EOC, EN, ammonium and nitrate

EOC was not affected by elevated [CO2] and was not significantly different between the three soil layers (Table 2). In the 0–10 cm depth, EOC was significantly higher on the first and last sampling dates (Date; P=0.02). EOC in the 10–20 cm depth was also affected by sampling date (Date; P=0.004), but no clear trend was observed. EN was affected neither by an elevated [CO2] nor by the sampling date (Table 2). EN amounts decreased significantly with soil depth on June 4 and August 13.

At the beginning of June, NO3 concentration in soil tended to be reduced under elevated [CO2] (P=0.078; Table 2). During the following sampling dates, no [CO2] effect was detectable. On June 2 and from July 2 on, nitrate concentrations were significantly lower in deeper soil layers. The date of sampling significantly influenced the nitrate concentration, especially in the top 10 cm of the soil, with values increasing over the last two sampling dates. On most of the dates, ammonium concentrations in soil were lower than nitrate concentrations but were affected neither by soil depth nor by elevated [CO2] on June 4 and 18 (Table 2). On July 16 elevated [CO2] tended to decrease ammonium concentration (P=0.06). Soil depth differentially influenced NH4+ in soil. On July 2 and 30 concentrations were higher in the upper soil, whereas on July 16 and August 13 they were higher in the deeper layers.

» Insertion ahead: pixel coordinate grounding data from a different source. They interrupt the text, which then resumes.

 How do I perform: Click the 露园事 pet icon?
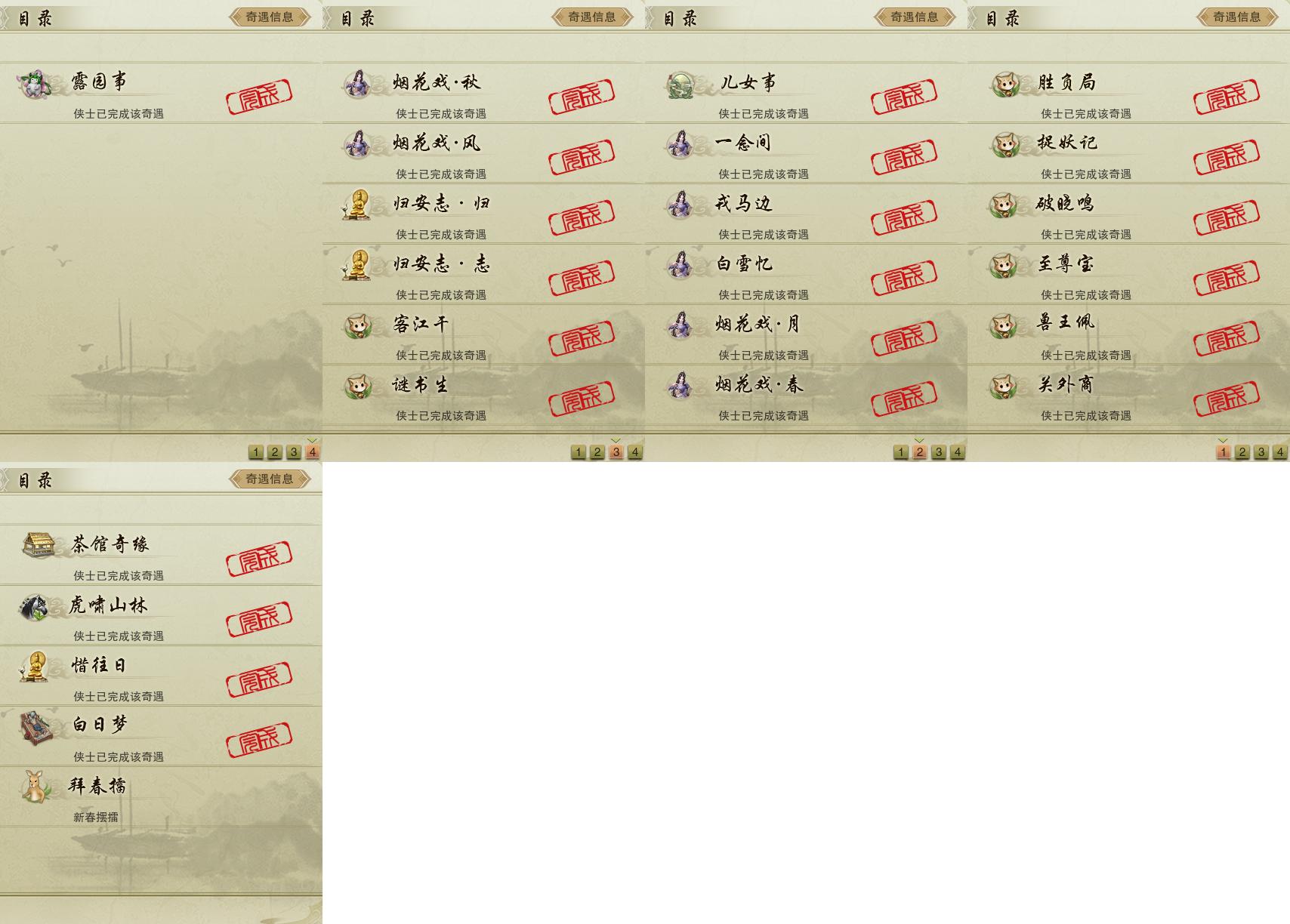pos(35,85)
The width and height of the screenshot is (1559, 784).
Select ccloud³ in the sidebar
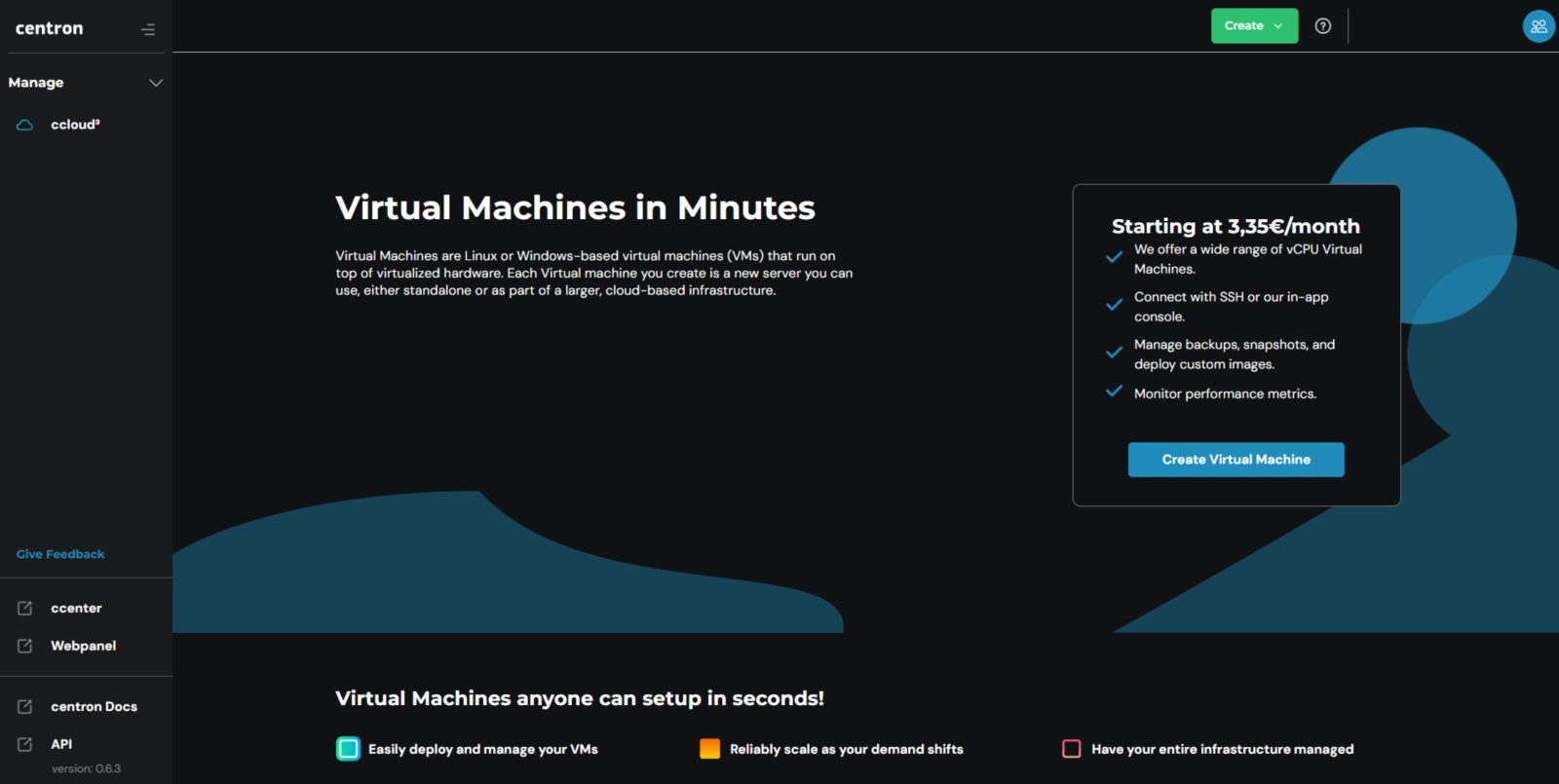[x=75, y=125]
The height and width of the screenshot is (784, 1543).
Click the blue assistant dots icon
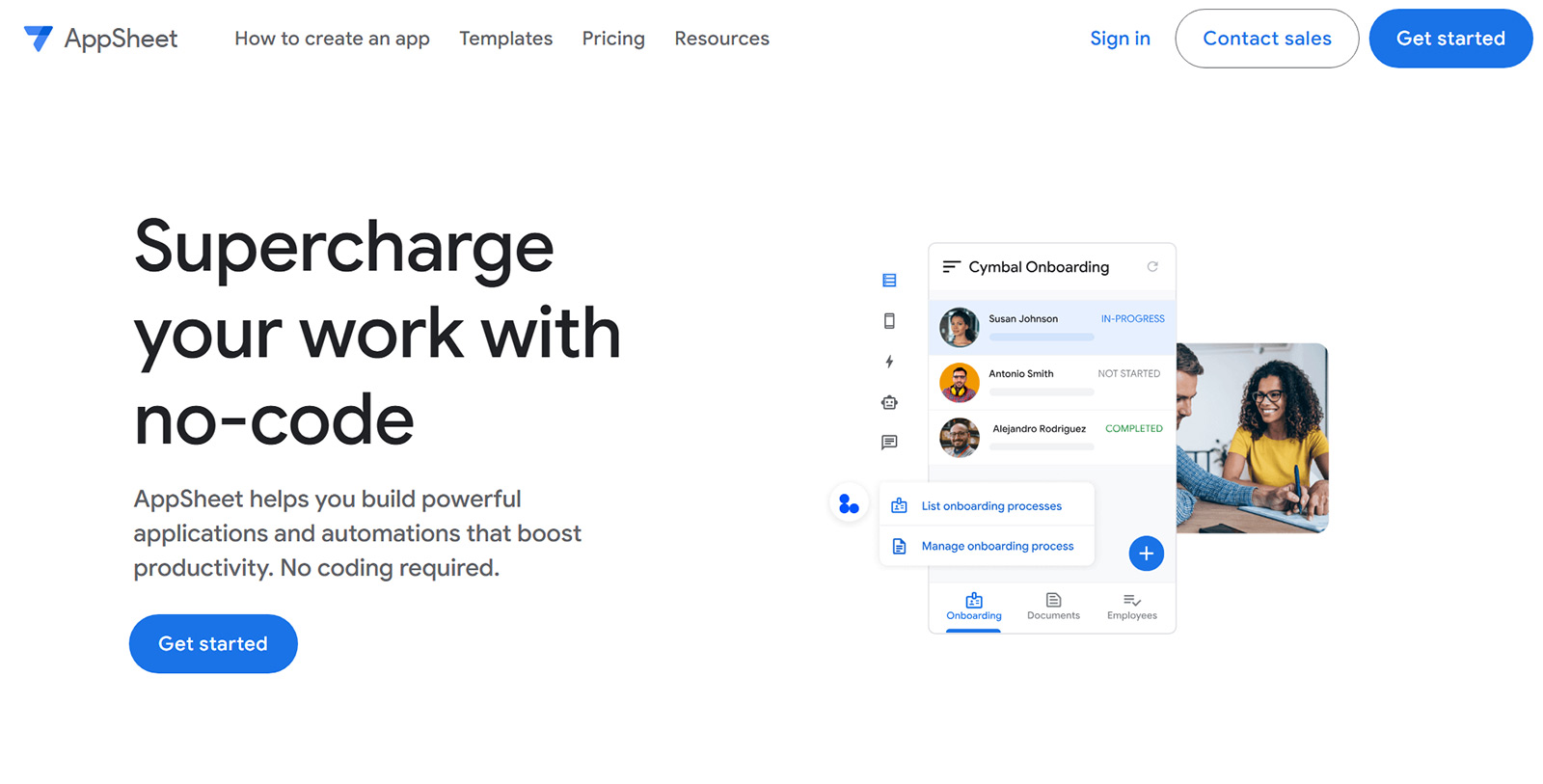tap(849, 503)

DNA yield and abundance of total bacteria

Total amounts of DNA extractable per gram soil (DNA yield) were not affected by [CO2] but decreased with soil depth, being on average 17.5% and 22.3% lower at 10–20 and 20–30 cm depth than in the upper 10 cm, respectively (Table 2). DNA yield was also significantly affected by the sampling date; amounts were highest early in June, decreased during the following three dates and slightly increased again on July 30 and August 13.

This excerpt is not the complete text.